━━━ Entries shown ━━━

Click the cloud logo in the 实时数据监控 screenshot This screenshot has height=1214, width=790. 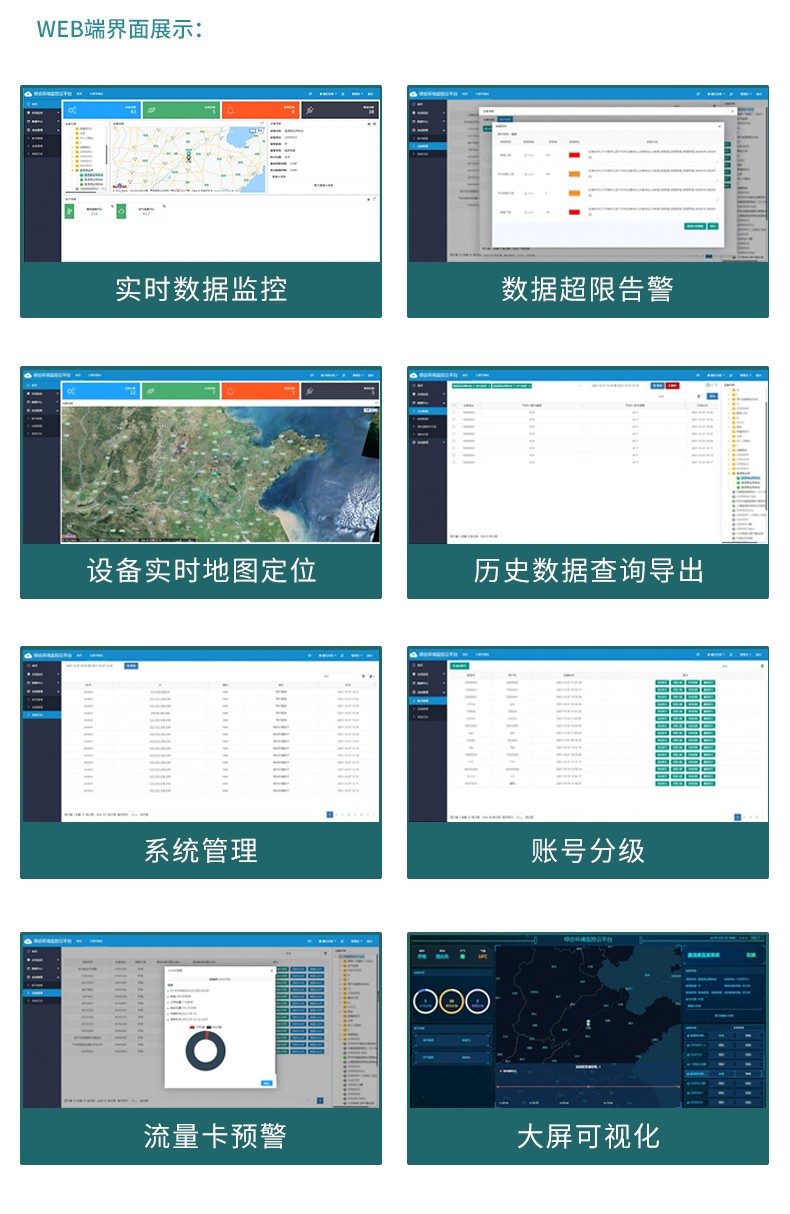29,94
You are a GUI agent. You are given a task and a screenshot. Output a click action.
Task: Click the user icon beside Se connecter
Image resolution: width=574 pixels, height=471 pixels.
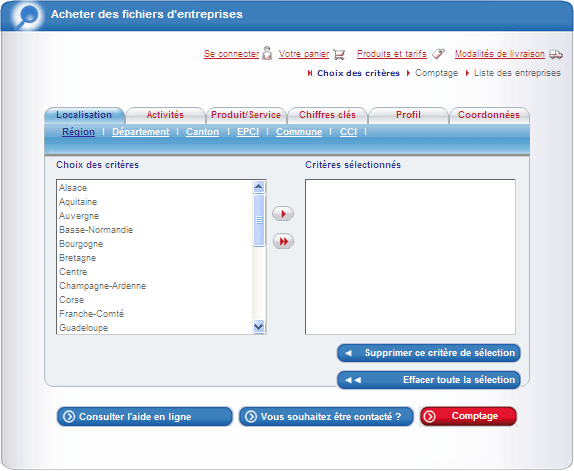click(267, 53)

━━━

▶ _What the task asks_
Could you return each line, unchanged, from the line containing "Image resolution: width=574" through the last line of the entries above, leaving out the pictures?

▶ _Exercise result_
Image resolution: width=574 pixels, height=471 pixels.
click(267, 53)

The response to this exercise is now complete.